Perubahan ciri dari sifat-sifat tersebut dapat terjadi dari waktu ke waktu dan dari tempat ke tempat yang lain. Gender sebagai suatu perbedaan peran dan tanggung jawab antara laki-laki dan perempuan yang merupakan hasil dari kontruksi sosial budaya yang bersifat dinamis, yang artinya sewaktu-waktu bisa berubah tergantung dengan konstruksi realitasnya.

Menurut Bu Nyai Nur Rofi’ah dalam bukunya Nalar Kritis Muslimah, disinggung pada tuntutan Islam terkait relasi selalu menyasar pada dua pihak. Misalnya anak diminta berbakti, tapi orang tua juga diminta merawat dengan baik. Dalam berinteraksi dengan lawan jenis, semua pihak sama-sama diminta untuk berpakaian yang mencerminkan ketakwaan, yakni pakaian yang sejalan dengan status yang melekat manusia sebagai hanya hamba Allah (tauhid dan iman) dan amanah melekat sebagai khalifah fil ardl yang bertugas mewujudkan kemaslahatan di muka bumi.

Di samping itu, semua pihak juga diminta untuk ghadldlul bashar (mengobrol cara pandang). Menurut Dr. Amrah Kasim, ahli semiotika al-Quran alumnus al-Azhar Kairo, kata bashar tidaklah bermakna mata fisik seperti kata ‘ainun, melainkan kondisi mental saat memandang sesuatu. Ghadldlul bashar dengan demikian bukan penundukan mata, melainkan kontrol atas cara pandang. Melihat dari realita yang ada, banyak perempuan yang terkena pelecehan seksual walaupun sudah berpakaian tertutup. Dalam hal ini, dari salah satu atau kedua belah pihak belum memaknai kata libatsuttaqwa dan ghadldlul bashar yang sesungguhnya yang artinya ini termasuk hal yang penting untuk membangun relasi emosional laki-laki dan perempuan yang bisa menjaga dari aneka pelecehan seksual, sekaligus produktif melahirkan aneka kemaslahatan di muka bumi.
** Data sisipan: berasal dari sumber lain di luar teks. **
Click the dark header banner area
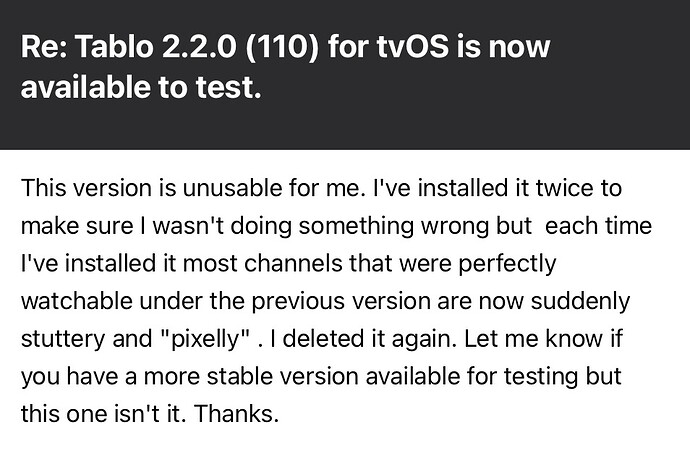The width and height of the screenshot is (690, 450). point(345,75)
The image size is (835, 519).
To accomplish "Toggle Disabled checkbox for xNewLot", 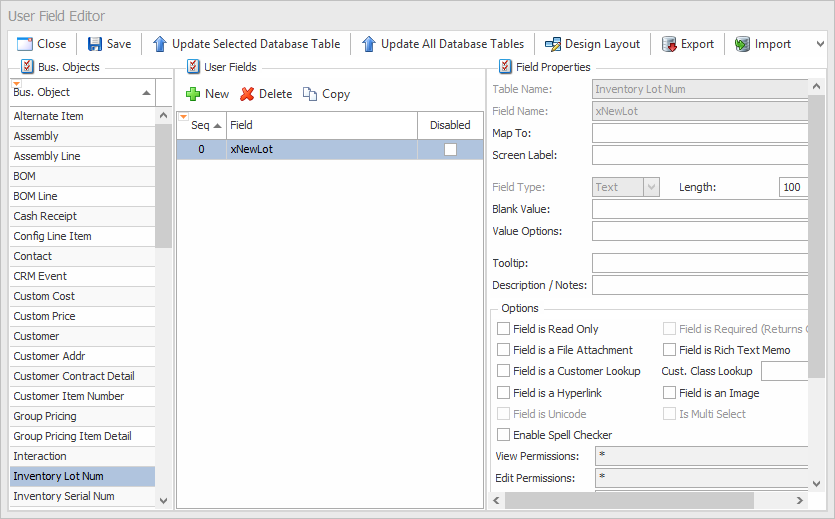I will point(450,149).
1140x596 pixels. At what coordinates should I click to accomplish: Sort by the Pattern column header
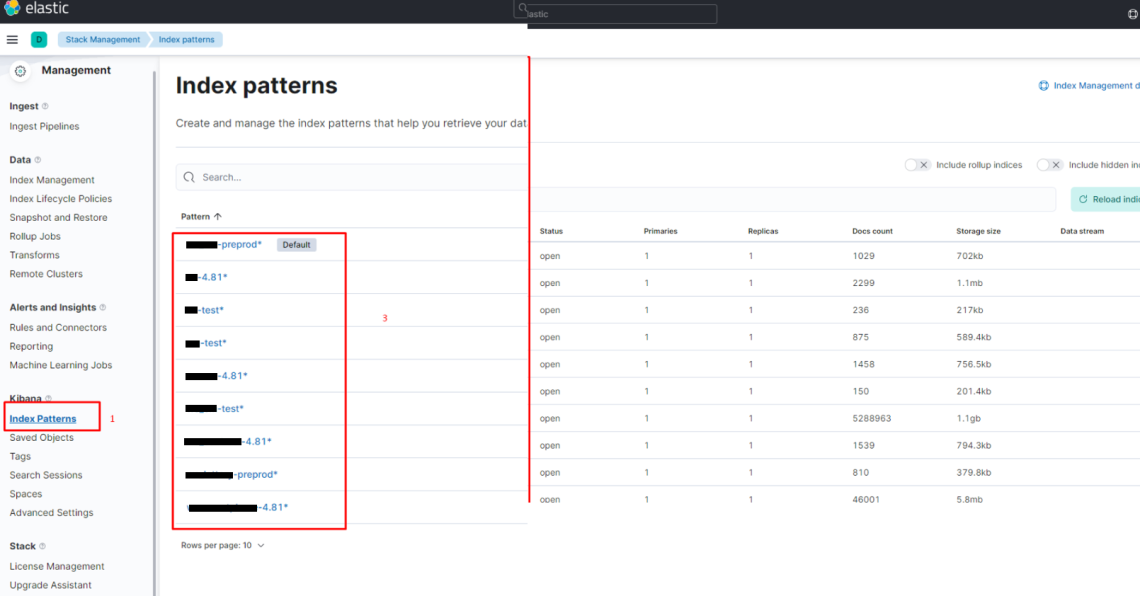pyautogui.click(x=201, y=216)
Ada ungkapan yang bagus dari salah satu perempuan hebat di Indonesia dari kalangan anak muda, yaitu Alamanda Shantika, beliau ini adalah CEO and Founder Binar Academy, “Problem is opportunity, yang menjadi challenge justru ketakutan diri kita sendiri. Because your value depends on how we value ourselves”.

Berbicara tentang kepercayaan diri, role model itu sangat penting. Apalagi lingkungan keluarga dan masyarakat sangat berpengaruh terhadap kesetaraan. Bagaimana seorang ayah mendidik anak perempuannya untuk berani, mampu membela diri, dan mampu bertahan hidup di manapun berada tanpa ketergantungan terhadap laki-laki atau orang lain. Itu menunjukan bahwa tidak dibedakan antara laki-laki dan perempuan dalam memerankan kehidupan. Tidak lantas perempuan hanya mengerjakan pekerjaan domestik saja, sedangkan laki-laki yang berperan banyak dalam pekerjaan publik.

Dari satu sisi, perempuan lebih kuat mentalnya dari laki-laki. Karena dia ditempa setiap bulannya dari usia remaja sampai menopause. Laki-laki tidak mendapatkan tempaan itu. Pandangan masyarakat terhadap perempuan yang lahir pada masa lalu akibat tidak terdidiknya perempuan dengan baik. Memberikan prioritas terlalu banyak kepada anak laki-laki. Padahal mestinya diberikan kesempatan yang sama. Kalaupun ada perbedaan, itu hanya perbedaan pada kodrat yang memang berbeda dan kecenderungan masing-masing. Pemberdayaan perempuan yang paling penting adalah mereka tidak merasa lebih rendah dari laki-laki.

Berbeda hal dengan dimensi yang ada di keluarga. Keluarga merupakan lembaga pendidikan pertama dan utama. Cakupan makna “pertama dan utama” tidak hanya dalam dimensi waktu atau kronologis proses terjadinya pendidikan, namun juga dalam dimensi tanggung jawab. Betapapun proses pendidikan telah diselenggarakan oleh berbagai lembaga pendidikan formal maupun non formal, secara sosio-historis kehadiran lembaga-lembaga pendidikan profesional itu merupakan pengganti peran atas peran lembaga keluarga sebagai lembaga pendidikan yang utama tadi. Dengan demikian jelas dapat dikatakan lembaga pendidikan profesional itu menerima mandat dari lembaga keluarga untuk menyelenggarakan pendidikan bagi para anggota keluarga.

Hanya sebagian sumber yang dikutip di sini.